Extracted entries Start Marker
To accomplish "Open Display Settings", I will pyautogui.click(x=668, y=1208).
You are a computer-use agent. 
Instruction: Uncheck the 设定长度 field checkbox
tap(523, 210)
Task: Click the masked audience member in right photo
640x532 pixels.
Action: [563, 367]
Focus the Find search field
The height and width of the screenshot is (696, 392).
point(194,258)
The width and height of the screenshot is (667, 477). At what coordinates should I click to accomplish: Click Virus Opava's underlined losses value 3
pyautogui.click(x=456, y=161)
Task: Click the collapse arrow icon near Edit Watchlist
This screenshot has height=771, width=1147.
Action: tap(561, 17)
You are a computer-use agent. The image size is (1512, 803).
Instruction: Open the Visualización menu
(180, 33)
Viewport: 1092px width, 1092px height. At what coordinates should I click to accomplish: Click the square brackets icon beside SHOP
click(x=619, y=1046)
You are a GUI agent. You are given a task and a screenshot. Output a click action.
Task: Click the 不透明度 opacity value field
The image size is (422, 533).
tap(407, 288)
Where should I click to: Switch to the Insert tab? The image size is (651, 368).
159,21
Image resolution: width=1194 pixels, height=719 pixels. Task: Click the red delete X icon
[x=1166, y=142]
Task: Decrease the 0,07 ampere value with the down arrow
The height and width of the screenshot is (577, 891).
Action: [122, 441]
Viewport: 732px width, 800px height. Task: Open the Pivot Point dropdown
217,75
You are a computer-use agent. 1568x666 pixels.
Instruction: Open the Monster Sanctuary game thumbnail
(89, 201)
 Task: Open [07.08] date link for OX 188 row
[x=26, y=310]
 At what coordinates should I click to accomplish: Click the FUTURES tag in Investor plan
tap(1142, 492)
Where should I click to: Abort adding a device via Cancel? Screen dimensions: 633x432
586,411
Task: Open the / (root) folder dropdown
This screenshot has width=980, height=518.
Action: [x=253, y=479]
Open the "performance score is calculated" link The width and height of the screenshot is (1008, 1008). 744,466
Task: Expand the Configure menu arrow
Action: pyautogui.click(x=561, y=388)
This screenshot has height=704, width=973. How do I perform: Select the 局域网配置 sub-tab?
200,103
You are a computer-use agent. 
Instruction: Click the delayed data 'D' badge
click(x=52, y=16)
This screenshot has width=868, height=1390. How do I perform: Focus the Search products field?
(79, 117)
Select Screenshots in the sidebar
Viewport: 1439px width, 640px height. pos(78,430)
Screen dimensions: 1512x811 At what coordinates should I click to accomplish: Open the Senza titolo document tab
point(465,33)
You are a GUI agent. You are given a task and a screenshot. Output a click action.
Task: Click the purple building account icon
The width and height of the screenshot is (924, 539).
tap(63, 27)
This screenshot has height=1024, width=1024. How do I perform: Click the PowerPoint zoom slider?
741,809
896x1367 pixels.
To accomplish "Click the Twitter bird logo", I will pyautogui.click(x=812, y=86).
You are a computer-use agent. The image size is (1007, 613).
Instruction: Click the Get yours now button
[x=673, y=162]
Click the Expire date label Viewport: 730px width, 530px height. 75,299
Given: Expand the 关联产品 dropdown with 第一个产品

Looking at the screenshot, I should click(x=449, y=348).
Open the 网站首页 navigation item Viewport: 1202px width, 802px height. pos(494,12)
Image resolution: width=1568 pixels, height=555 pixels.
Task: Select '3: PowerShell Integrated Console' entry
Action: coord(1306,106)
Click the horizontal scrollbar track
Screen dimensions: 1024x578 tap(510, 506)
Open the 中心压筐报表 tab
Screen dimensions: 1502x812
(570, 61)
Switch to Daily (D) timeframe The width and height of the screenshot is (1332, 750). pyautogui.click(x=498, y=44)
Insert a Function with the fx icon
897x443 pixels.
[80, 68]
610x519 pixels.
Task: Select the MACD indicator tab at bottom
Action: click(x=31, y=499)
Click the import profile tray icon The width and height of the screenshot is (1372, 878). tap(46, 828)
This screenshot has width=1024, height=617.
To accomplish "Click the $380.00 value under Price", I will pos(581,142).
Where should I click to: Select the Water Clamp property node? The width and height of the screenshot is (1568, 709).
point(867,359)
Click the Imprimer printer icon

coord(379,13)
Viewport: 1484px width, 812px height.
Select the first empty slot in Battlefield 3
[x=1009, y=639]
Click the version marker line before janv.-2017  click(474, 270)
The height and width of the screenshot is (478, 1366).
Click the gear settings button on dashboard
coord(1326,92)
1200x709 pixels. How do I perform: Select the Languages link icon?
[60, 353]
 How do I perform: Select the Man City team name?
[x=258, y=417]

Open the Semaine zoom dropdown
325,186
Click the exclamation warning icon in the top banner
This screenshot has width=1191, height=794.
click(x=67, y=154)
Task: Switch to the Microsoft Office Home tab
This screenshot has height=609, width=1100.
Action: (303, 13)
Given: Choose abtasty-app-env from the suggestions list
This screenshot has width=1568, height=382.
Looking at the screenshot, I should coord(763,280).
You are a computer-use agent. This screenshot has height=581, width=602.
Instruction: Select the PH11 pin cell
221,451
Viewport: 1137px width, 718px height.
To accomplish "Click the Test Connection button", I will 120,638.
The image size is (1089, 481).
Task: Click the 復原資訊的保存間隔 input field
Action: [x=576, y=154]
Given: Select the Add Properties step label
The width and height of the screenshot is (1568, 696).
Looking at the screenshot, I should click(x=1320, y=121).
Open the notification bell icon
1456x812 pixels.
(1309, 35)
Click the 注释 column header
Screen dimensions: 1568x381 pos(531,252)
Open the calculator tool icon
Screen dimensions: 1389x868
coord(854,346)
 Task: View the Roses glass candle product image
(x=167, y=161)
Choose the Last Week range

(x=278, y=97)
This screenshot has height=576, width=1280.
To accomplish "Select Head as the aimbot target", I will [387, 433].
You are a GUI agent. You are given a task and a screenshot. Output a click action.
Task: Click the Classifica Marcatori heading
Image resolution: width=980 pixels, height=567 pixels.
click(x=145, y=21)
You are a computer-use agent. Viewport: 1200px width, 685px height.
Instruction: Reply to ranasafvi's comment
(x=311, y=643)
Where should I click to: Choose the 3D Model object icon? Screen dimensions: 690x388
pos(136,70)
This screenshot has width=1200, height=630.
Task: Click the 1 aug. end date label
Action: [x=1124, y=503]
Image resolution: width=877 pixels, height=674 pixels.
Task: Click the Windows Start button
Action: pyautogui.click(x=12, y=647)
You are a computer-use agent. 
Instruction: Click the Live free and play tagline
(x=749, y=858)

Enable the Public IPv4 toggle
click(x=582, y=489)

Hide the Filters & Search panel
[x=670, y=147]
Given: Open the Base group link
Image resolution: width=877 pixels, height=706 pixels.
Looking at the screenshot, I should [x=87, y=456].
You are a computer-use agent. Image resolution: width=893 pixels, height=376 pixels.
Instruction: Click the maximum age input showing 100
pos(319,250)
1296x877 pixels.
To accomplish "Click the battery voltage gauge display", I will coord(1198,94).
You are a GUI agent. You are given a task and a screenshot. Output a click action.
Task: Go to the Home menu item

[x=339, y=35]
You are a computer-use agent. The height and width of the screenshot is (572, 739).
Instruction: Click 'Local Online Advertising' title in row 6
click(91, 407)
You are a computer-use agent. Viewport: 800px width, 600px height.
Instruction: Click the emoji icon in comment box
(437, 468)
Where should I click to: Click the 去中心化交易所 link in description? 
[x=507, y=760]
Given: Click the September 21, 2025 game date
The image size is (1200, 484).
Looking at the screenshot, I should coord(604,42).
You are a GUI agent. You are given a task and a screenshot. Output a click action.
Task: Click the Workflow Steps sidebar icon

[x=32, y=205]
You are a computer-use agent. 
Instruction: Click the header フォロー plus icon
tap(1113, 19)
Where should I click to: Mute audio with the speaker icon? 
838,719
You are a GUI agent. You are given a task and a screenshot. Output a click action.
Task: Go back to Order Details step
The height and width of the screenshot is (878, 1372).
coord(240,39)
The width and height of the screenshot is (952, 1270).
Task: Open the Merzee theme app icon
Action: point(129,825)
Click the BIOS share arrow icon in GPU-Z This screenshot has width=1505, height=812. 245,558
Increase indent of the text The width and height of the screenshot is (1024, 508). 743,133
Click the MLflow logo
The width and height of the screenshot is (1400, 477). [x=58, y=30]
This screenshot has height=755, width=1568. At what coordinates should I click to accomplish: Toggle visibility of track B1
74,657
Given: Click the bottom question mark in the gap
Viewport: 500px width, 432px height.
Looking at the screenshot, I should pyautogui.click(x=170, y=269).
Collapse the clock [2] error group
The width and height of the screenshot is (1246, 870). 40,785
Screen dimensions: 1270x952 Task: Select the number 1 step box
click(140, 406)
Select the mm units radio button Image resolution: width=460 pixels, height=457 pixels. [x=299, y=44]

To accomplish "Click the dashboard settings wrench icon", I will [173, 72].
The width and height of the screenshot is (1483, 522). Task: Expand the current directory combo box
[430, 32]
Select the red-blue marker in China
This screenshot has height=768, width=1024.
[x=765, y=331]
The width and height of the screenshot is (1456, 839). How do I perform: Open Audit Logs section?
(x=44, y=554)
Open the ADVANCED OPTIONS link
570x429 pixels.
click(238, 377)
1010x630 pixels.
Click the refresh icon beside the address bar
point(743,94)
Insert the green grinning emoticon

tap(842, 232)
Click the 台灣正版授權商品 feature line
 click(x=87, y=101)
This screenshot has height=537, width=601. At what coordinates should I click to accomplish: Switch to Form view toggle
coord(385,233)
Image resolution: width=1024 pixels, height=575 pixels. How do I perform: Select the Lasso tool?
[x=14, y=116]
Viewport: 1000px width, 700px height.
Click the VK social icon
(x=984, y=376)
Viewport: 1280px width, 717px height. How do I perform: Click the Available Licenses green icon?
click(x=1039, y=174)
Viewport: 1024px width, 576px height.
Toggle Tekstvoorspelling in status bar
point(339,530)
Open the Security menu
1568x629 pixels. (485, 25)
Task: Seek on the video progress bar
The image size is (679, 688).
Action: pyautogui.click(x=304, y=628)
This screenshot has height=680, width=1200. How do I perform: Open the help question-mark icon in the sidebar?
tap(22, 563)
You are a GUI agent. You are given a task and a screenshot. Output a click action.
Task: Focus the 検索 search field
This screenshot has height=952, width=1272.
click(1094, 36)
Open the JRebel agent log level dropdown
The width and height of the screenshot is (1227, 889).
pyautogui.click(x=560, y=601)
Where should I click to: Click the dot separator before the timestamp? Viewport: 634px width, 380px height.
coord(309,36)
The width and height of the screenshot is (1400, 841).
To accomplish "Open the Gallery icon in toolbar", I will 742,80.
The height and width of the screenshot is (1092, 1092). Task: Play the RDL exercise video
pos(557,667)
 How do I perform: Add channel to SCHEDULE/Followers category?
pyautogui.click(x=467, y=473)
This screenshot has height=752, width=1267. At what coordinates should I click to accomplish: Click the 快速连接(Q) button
Extracted entries End Marker
Problem requirements
Give the lines of the material above again, exactly, from its first line through the line that contains "Task: Click the masked" and no further.

Answer space
To accomplish "Open Display Settings", I will pyautogui.click(x=668, y=1208).
You are a computer-use agent. 
Instruction: Uncheck the 设定长度 field checkbox
tap(523, 210)
Task: Click the masked audience member in right photo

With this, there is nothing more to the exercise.